Why is the output of this code always the same?

Question

Why am I getting the same output in the following for loop in c++.

node* nn =  (struct node*)malloc(sizeof(struct node));      
for(int i=0;i<10;i++)
{

    node* n =  (struct node*)malloc(sizeof(struct node)); 
    cout<<&n<<endl;
    nn->next = n;
    nn =n;
}

Answer 1

Because your n variable is local to the loop body, it is created at the beginning of each iteration, and destroyed at the end of each iteration.

Evidently the compiler decided to reuse the same storage for every incarnation of n, which is why all of them have the same memory address.

Note that &n is the address of n, not its contents. You don't even have to initialize it. Your call to malloc is irrelevant.

If you want to see the value of n, you need to remove the &.

Answer 2

You're outputting &n which is the address of n not the content of n which is probably what you wanted.

NB: The question was edited following my answer, but the same problem remains.

Try this:

#include <iostream>
#include <cstdlib>

struct node {
    node* next;
};

int main() {
    node* nn =  (struct node*)malloc(sizeof(struct node));      
    nn->next=nullptr;//Initialise so we can clean up nicely...
    for(int i=0;i<10;i++)
    {

        node* n =  (struct node*)malloc(sizeof(struct node)); 
        n->next=nullptr;//Initialise so we can clean up nicely...
        std::cout<<&n<<"=="<<n<<std::endl;
        nn->next = n;
        nn =n;
    }
    //Clean up after ourselves. Not relevant to the question but good practice.
    while(nn!=nullptr){
        node*n=nn;
        free(nn);
        nn=n;
    }
    return 0;
}

Typical output:

0x7ffda1be2058==0x55ffb0b9fc20
0x7ffda1be2058==0x55ffb0ba0c50
0x7ffda1be2058==0x55ffb0ba0c70
0x7ffda1be2058==0x55ffb0ba0c90
0x7ffda1be2058==0x55ffb0ba0cb0
0x7ffda1be2058==0x55ffb0ba0cd0
0x7ffda1be2058==0x55ffb0ba0cf0
0x7ffda1be2058==0x55ffb0ba0d10
0x7ffda1be2058==0x55ffb0ba0d30
0x7ffda1be2058==0x55ffb0ba0d50

The actual output may vary and in principle a compiler isn't required to store n at the same address each iteration. I know of no compiler that doesn't. Anyone?

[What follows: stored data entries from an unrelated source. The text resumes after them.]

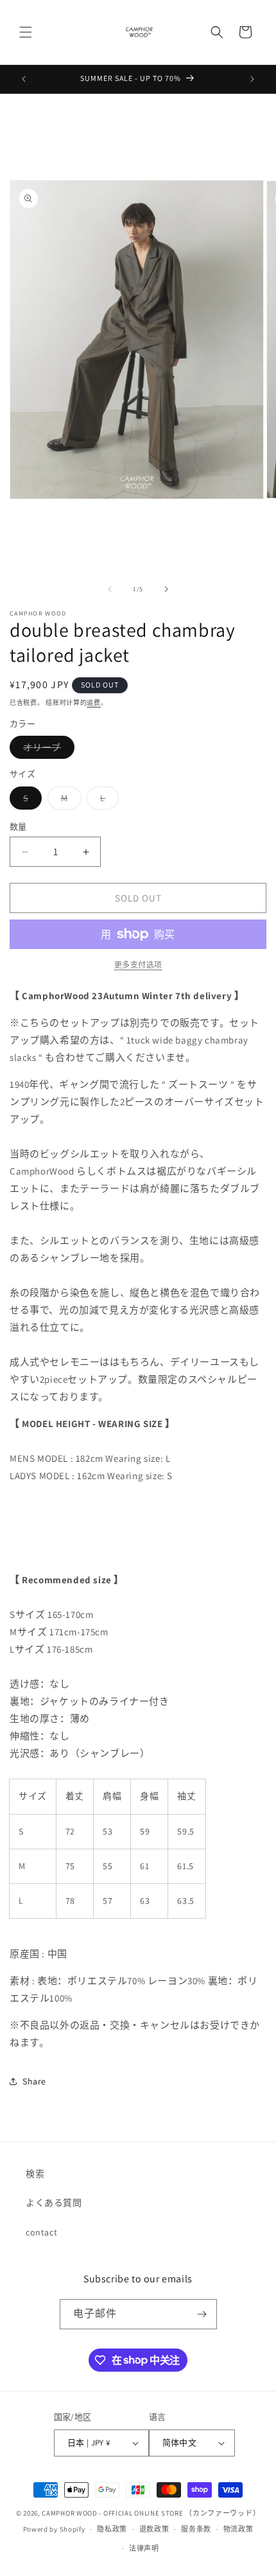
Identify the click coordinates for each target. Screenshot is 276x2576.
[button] (26, 32)
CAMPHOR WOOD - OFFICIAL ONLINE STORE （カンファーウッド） (151, 2513)
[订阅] (202, 2314)
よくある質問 (54, 2202)
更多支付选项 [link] (138, 965)
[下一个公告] (252, 79)
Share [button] (34, 2081)
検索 (35, 2174)
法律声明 (144, 2548)
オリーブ (46, 750)
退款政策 (154, 2529)
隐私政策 (112, 2529)
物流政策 (238, 2529)
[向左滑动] (110, 589)
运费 (93, 702)
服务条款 (196, 2529)
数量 (18, 826)
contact (41, 2232)
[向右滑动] (166, 589)
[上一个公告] (24, 79)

NB: Using malloc() in C++ is very rarely recommended. The direct substitute for malloc() and free() is new and delete. In practice use std::unique_ptr<> or other self managing construct.

Answer 3

This is only an addition to melpomene's answer, responding to the comments:

How do I create n nodes? Use of vectors is prohibited, so I am creating a linked linked list of n nodes, but the problem is I am unable to create n nodes in a loop.

Actually, your code was less incorrect than you thought, solely you missed one important point:

nn->next = n;

With this instruction, you lost the last reference to what nn pointed to originally and you won't ever be able to re-gain it again...

What you yet need is a second pointer to the element created initially, so you don't lose your list head and thus the rest of the list any more:

node* nn = new node(); // this is the C++ way...
node* head = nn; // now you have a second pointer to the head... 

for(int i=0;i<10;i++)
/* [...] */

Now you can access all the nodes you created via the head pointer (as long as you do not move it away from...).

Get rid of the loop and simply use struct *n = malloc (sizeof *n * 10); – David C. Rankin

Another variant: creating 10 elements directly... Assuming node looks like this:

struct node
{
    Data data;
    node* next;
};

Then you get 10 elements of Data simply by

Data* allData = new Data[10]; // again using the C++ way...

The C++ aproach has another advantage: the elements in the array are already initialised as the default constructor gets called (for primitive data types, see here).